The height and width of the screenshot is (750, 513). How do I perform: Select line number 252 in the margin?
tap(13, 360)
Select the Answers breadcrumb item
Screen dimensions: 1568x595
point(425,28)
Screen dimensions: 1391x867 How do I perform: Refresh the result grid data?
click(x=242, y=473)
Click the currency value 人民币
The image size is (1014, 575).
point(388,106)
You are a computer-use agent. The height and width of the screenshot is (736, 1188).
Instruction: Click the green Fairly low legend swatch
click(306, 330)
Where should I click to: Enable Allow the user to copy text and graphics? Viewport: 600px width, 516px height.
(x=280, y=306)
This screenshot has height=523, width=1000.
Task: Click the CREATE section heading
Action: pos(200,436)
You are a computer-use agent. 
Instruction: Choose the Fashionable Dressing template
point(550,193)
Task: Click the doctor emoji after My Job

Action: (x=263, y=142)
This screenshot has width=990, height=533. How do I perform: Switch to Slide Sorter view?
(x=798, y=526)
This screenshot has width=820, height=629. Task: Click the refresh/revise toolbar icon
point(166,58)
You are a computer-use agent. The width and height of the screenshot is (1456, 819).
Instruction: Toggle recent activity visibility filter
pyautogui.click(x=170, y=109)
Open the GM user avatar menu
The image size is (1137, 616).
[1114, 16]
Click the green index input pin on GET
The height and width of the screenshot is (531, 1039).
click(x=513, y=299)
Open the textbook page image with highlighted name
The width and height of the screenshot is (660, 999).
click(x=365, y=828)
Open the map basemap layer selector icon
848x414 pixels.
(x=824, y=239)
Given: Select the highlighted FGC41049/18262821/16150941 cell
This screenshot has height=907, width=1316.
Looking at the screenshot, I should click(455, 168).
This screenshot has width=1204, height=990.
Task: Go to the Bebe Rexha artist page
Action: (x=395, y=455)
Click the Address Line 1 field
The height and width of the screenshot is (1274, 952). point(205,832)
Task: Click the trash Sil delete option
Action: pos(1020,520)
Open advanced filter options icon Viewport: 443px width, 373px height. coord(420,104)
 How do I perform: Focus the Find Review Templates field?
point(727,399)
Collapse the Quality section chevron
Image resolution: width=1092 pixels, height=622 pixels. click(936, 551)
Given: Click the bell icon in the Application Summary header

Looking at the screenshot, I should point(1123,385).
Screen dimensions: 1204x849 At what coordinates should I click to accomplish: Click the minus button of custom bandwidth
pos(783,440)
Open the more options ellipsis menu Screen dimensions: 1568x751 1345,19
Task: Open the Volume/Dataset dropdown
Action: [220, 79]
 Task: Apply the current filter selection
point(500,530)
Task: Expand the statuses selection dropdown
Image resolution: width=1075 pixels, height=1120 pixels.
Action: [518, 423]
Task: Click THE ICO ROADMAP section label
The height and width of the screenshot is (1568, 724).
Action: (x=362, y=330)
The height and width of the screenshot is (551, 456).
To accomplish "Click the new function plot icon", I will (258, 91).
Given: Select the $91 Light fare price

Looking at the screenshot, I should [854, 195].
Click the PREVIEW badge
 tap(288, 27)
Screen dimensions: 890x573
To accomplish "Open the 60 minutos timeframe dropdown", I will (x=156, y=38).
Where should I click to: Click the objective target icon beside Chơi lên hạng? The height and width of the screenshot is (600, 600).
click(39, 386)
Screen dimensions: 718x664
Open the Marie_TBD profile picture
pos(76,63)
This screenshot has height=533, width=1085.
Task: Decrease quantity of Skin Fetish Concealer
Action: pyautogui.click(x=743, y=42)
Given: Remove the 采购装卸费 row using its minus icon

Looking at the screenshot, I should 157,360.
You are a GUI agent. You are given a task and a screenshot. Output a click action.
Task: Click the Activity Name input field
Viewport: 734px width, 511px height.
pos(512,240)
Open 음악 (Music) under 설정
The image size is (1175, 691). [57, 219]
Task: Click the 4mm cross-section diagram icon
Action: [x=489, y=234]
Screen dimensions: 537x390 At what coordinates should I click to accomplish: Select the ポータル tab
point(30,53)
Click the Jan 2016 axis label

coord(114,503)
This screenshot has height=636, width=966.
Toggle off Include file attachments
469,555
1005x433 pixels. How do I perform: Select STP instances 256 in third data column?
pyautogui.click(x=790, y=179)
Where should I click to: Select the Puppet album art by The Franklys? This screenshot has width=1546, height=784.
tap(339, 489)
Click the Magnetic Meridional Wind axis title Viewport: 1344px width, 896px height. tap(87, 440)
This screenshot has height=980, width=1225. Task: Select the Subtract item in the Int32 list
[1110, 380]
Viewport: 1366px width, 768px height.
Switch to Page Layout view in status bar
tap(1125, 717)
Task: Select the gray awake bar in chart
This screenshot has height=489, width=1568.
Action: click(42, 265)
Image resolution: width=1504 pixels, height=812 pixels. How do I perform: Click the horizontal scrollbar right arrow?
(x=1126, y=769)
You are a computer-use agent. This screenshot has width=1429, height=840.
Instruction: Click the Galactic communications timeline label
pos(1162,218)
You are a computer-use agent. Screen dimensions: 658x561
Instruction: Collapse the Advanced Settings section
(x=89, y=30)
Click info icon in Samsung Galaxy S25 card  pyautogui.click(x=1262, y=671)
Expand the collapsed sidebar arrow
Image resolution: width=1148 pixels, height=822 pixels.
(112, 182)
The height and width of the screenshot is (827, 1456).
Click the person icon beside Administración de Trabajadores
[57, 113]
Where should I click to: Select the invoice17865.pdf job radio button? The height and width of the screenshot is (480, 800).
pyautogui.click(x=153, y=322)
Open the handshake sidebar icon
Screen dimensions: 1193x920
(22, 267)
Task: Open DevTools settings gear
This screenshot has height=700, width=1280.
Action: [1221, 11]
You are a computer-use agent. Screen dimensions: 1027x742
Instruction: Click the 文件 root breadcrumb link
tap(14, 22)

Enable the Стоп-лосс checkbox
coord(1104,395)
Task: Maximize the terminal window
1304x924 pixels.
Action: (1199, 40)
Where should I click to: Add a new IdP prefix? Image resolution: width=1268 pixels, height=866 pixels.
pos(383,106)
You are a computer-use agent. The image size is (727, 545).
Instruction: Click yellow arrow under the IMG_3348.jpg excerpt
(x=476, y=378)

[Work order] Transcribe the records exactly as given.

[Your solution]
The height and width of the screenshot is (750, 513). How do I perform: Select line number 252 in the margin?
tap(13, 360)
Select the Answers breadcrumb item
Screen dimensions: 1568x595
point(425,28)
Screen dimensions: 1391x867 How do I perform: Refresh the result grid data?
click(x=242, y=473)
Click the currency value 人民币
The image size is (1014, 575).
point(388,106)
You are a computer-use agent. The height and width of the screenshot is (736, 1188).
Instruction: Click the green Fairly low legend swatch
click(306, 330)
Where should I click to: Enable Allow the user to copy text and graphics? Viewport: 600px width, 516px height.
(x=280, y=306)
This screenshot has height=523, width=1000.
Task: Click the CREATE section heading
Action: pos(200,436)
You are a computer-use agent. 
Instruction: Choose the Fashionable Dressing template
point(550,193)
Task: Click the doctor emoji after My Job

Action: (x=263, y=142)
This screenshot has width=990, height=533. How do I perform: Switch to Slide Sorter view?
(x=798, y=526)
This screenshot has width=820, height=629. Task: Click the refresh/revise toolbar icon
point(166,58)
You are a computer-use agent. The width and height of the screenshot is (1456, 819).
Instruction: Toggle recent activity visibility filter
pyautogui.click(x=170, y=109)
Open the GM user avatar menu
The image size is (1137, 616).
[1114, 16]
Click the green index input pin on GET
The height and width of the screenshot is (531, 1039).
click(x=513, y=299)
Open the textbook page image with highlighted name
The width and height of the screenshot is (660, 999).
click(x=365, y=828)
Open the map basemap layer selector icon
848x414 pixels.
(x=824, y=239)
Given: Select the highlighted FGC41049/18262821/16150941 cell
This screenshot has height=907, width=1316.
Looking at the screenshot, I should click(455, 168).
This screenshot has width=1204, height=990.
Task: Go to the Bebe Rexha artist page
Action: (x=395, y=455)
Click the Address Line 1 field
The height and width of the screenshot is (1274, 952). point(205,832)
Task: Click the trash Sil delete option
Action: pos(1020,520)
Open advanced filter options icon Viewport: 443px width, 373px height. coord(420,104)
 How do I perform: Focus the Find Review Templates field?
point(727,399)
Collapse the Quality section chevron
Image resolution: width=1092 pixels, height=622 pixels. click(936, 551)
Given: Click the bell icon in the Application Summary header

Looking at the screenshot, I should point(1123,385).
Screen dimensions: 1204x849 At what coordinates should I click to accomplish: Click the minus button of custom bandwidth
pos(783,440)
Open the more options ellipsis menu Screen dimensions: 1568x751 1345,19
Task: Open the Volume/Dataset dropdown
Action: [220, 79]
 Task: Apply the current filter selection
point(500,530)
Task: Expand the statuses selection dropdown
Image resolution: width=1075 pixels, height=1120 pixels.
Action: [518, 423]
Task: Click THE ICO ROADMAP section label
The height and width of the screenshot is (1568, 724).
Action: (x=362, y=330)
The height and width of the screenshot is (551, 456).
To accomplish "Click the new function plot icon", I will (258, 91).
Given: Select the $91 Light fare price

Looking at the screenshot, I should [854, 195].
Click the PREVIEW badge
 tap(288, 27)
Screen dimensions: 890x573
To accomplish "Open the 60 minutos timeframe dropdown", I will (x=156, y=38).
Where should I click to: Click the objective target icon beside Chơi lên hạng? The height and width of the screenshot is (600, 600).
click(39, 386)
Screen dimensions: 718x664
Open the Marie_TBD profile picture
pos(76,63)
This screenshot has height=533, width=1085.
Task: Decrease quantity of Skin Fetish Concealer
Action: pyautogui.click(x=743, y=42)
Given: Remove the 采购装卸费 row using its minus icon

Looking at the screenshot, I should 157,360.
You are a GUI agent. You are given a task and a screenshot. Output a click action.
Task: Click the Activity Name input field
Viewport: 734px width, 511px height.
pos(512,240)
Open 음악 (Music) under 설정
The image size is (1175, 691). [57, 219]
Task: Click the 4mm cross-section diagram icon
Action: [x=489, y=234]
Screen dimensions: 537x390 At what coordinates should I click to accomplish: Select the ポータル tab
point(30,53)
Click the Jan 2016 axis label

coord(114,503)
This screenshot has height=636, width=966.
Toggle off Include file attachments
469,555
1005x433 pixels. How do I perform: Select STP instances 256 in third data column?
pyautogui.click(x=790, y=179)
Where should I click to: Select the Puppet album art by The Franklys? This screenshot has width=1546, height=784.
tap(339, 489)
Click the Magnetic Meridional Wind axis title Viewport: 1344px width, 896px height. tap(87, 440)
This screenshot has height=980, width=1225. Task: Select the Subtract item in the Int32 list
[1110, 380]
Viewport: 1366px width, 768px height.
Switch to Page Layout view in status bar
tap(1125, 717)
Task: Select the gray awake bar in chart
This screenshot has height=489, width=1568.
Action: click(42, 265)
Image resolution: width=1504 pixels, height=812 pixels. How do I perform: Click the horizontal scrollbar right arrow?
(x=1126, y=769)
You are a computer-use agent. This screenshot has width=1429, height=840.
Instruction: Click the Galactic communications timeline label
pos(1162,218)
You are a computer-use agent. Screen dimensions: 658x561
Instruction: Collapse the Advanced Settings section
(x=89, y=30)
Click info icon in Samsung Galaxy S25 card  pyautogui.click(x=1262, y=671)
Expand the collapsed sidebar arrow
Image resolution: width=1148 pixels, height=822 pixels.
(112, 182)
The height and width of the screenshot is (827, 1456).
Click the person icon beside Administración de Trabajadores
[57, 113]
Where should I click to: Select the invoice17865.pdf job radio button? The height and width of the screenshot is (480, 800).
pyautogui.click(x=153, y=322)
Open the handshake sidebar icon
Screen dimensions: 1193x920
(22, 267)
Task: Open DevTools settings gear
This screenshot has height=700, width=1280.
Action: [1221, 11]
You are a computer-use agent. Screen dimensions: 1027x742
Instruction: Click the 文件 root breadcrumb link
tap(14, 22)

Enable the Стоп-лосс checkbox
coord(1104,395)
Task: Maximize the terminal window
1304x924 pixels.
Action: (1199, 40)
Where should I click to: Add a new IdP prefix? Image resolution: width=1268 pixels, height=866 pixels.
pos(383,106)
You are a computer-use agent. The image size is (727, 545).
Instruction: Click yellow arrow under the IMG_3348.jpg excerpt
(x=476, y=378)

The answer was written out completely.